# Short Fly Rod



## Rediculous (May 5, 2012)

A friend of mine, was just telling me he bought a short rod from BPS. It may even be a bass pro rod. It's 7' something. He said it cast great ,and really likes the rod.


----------



## herrin (Sep 28, 2013)

Ross Flystik comes in 8 and 10 wt and I have a Gold Cup 7wt 7'10" from bass pro i've been needing to sale if you're interested for $70.


----------



## acraft1720 (Jul 31, 2012)

Fished the Sage bass rod and it was sweet for casting big bulky flies but when the wind kicks up I'd rather have a 9' rod. Seems like it would be great in tight spots.


----------



## tgaud11 (Sep 30, 2008)

X2 on the BPS rods. Saw them and they were real cheap. Never have thrown one so can't answer that.

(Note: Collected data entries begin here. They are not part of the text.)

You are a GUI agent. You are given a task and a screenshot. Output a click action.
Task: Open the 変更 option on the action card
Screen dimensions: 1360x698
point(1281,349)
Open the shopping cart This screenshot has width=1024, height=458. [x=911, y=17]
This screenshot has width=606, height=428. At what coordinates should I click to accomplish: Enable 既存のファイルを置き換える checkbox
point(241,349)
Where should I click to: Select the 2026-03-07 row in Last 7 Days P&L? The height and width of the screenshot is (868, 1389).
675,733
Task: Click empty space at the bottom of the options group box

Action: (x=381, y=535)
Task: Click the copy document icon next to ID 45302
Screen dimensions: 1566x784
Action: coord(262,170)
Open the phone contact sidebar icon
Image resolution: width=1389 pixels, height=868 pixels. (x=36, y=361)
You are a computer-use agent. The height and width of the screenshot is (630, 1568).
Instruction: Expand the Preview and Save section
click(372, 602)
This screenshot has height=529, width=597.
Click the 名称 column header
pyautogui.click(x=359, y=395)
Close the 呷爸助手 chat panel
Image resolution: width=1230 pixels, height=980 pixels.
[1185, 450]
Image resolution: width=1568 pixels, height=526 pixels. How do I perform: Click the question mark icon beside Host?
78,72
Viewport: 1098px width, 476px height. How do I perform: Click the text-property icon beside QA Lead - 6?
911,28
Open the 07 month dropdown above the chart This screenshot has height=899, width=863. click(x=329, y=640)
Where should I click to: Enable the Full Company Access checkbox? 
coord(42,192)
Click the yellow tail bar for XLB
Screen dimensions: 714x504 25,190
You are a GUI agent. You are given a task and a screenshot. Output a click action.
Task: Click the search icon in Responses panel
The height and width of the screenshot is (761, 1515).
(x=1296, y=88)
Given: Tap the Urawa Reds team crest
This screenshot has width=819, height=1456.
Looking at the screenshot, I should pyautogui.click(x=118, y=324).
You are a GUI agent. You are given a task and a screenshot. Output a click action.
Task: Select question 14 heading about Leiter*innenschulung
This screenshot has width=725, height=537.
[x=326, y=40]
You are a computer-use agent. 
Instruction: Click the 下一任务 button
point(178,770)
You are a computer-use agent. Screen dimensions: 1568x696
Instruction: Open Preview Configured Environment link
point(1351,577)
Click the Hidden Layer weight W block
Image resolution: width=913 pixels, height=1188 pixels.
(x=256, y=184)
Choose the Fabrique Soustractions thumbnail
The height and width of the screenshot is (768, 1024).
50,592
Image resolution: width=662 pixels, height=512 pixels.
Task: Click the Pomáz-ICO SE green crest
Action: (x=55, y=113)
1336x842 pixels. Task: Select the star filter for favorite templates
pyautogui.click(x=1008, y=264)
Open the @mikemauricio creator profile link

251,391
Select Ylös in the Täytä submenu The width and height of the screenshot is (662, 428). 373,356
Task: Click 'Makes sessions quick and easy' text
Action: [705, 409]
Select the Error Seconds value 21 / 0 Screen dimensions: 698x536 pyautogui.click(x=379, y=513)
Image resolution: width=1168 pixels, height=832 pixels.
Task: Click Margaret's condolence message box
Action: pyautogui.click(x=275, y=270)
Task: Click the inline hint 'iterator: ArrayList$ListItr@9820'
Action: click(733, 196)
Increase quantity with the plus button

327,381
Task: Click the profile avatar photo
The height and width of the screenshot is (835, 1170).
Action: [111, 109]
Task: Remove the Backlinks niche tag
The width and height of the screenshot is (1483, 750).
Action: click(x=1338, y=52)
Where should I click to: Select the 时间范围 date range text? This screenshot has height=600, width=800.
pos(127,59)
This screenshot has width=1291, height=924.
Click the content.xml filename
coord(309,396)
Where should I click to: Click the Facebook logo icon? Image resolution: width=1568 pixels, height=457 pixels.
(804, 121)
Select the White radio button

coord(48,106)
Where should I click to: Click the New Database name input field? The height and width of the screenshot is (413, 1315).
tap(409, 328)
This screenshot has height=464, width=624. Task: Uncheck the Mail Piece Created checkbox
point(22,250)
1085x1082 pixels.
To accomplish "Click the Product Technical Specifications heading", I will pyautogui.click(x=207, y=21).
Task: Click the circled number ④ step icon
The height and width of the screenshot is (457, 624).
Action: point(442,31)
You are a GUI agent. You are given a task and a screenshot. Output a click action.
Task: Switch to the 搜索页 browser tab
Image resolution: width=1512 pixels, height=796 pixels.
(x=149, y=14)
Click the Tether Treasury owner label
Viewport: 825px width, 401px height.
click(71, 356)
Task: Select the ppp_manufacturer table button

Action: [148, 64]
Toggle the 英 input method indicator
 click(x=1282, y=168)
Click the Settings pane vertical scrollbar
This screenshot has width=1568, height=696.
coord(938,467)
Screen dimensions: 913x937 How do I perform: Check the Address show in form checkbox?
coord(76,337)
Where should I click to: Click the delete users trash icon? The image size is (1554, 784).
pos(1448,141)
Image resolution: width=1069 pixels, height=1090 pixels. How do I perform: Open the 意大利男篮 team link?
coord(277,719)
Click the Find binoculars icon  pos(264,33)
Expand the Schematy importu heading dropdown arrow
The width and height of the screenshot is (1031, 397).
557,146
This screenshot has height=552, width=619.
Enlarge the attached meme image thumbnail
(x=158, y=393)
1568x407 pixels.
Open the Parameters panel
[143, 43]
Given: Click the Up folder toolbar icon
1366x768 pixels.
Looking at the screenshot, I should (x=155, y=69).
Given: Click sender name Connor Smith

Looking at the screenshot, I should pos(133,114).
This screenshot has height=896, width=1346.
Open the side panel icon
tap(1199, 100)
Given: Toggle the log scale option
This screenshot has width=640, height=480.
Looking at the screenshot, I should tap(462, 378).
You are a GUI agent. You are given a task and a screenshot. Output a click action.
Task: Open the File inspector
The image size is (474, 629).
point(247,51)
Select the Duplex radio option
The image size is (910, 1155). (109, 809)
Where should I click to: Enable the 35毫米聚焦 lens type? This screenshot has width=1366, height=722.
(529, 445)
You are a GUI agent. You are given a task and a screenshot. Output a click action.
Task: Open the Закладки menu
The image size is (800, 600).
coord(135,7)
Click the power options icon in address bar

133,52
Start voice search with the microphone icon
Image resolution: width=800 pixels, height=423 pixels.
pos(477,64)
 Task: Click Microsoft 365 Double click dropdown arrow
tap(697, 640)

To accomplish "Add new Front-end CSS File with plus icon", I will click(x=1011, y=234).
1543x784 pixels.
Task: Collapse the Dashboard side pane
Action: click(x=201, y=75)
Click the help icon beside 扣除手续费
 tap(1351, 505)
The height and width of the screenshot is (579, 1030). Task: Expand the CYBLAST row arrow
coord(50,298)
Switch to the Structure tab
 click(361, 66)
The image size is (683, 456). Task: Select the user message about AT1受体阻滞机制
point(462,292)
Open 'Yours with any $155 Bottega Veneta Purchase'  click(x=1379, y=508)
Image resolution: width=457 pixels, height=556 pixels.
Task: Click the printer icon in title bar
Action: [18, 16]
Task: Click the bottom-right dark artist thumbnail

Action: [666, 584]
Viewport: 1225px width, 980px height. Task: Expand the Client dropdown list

Have thrown the sage rods and they are pretty cool in tight spots. Real accurate and good quality.


----------



## Capt. Eli Whidden (Jun 7, 2012)

Yep, stick with that sage bass rod.


----------



## joegil476 (Apr 28, 2013)

If you can find one look for a Reddington
SSF 7692.. great rod 7'6" for 9wt 
I use mine chokoloskee for tarpon and big snook 
casts great and perfect for firing flies under mangroves
should also be pretty cheap if you can find one

joe


----------



## Rhenn (Nov 16, 2012)

I think the BPS rods are 7' 11", and are "Heat" rods. They are made up to 10wt I believe.


----------



## formerWAflyfisher (Sep 5, 2008)

Thanks guys I really like the sage bass rods but I think I'm going to have to save for a while. Jr fly are looking to sell your Ross fly sticks too? I did see a company Steffens Brothers makes a line of fiberglass rods that I would really like to try. I've always had a soft spot for glass and bamboo rods. Anybody tried them?


----------



## TidewateR (Nov 11, 2009)

http://www.tforods.com/fly-fishing/rods/mini-mag-series.html#.UyoeL-29LCQ


----------



## herrin (Sep 28, 2013)

> Thanks guys I really like the sage bass rods but I think I'm going to have to save for a while.  Jr fly are looking to sell your Ross fly sticks too?


Its a six weight and I just got it the beginning of the year so short answer would be no. i got it off ebay brand new for 80 bucks and for whats its worth i think theyre great rods for the money


----------



## herrin (Sep 28, 2013)

speaking of which heres one 
http://www.ebay.com/itm/Ross-Flystik-Fly-Rod-711-8wt-/271429627267?pt=LH_DefaultDomain_0&hash=item3f32776d83


----------



## Hicatch (May 10, 2011)

> A friend of mine, was just telling me he bought a short rod from BPS. It may even be a bass pro rod. It's 7' something. He said it cast great ,and really likes the rod.


That would be me, I just got Bass Pros's Heat rod in a 9 weight. The rod is 7'10" and I have it paired with a Redington AL9/10 with Cabela's Premier Saltwater Floating Line and it cast very well in the yard but I've yet to fish it but hopefully will this weekend and will post a report. But judging from first impressions it should do just what I'm hoping very well.


----------



## Rhenn (Nov 16, 2012)

Let me know how you like that rod, been thinking about getting one.


----------



## flatout87 (Feb 25, 2014)

A buddy of mine has a TFO hawgleg. It's 7'11", he said he loves it.


----------



## el9surf (Dec 23, 2008)

reddington predator
I still have two of them and I enjoy fishing them in similar situations to the ones you described.


----------



## Hicatch (May 10, 2011)

> Let me know how you like that rod, been thinking about getting one.


Rod works great we caught two fish with it last Saturday....I'll probably get another in 10wt.


----------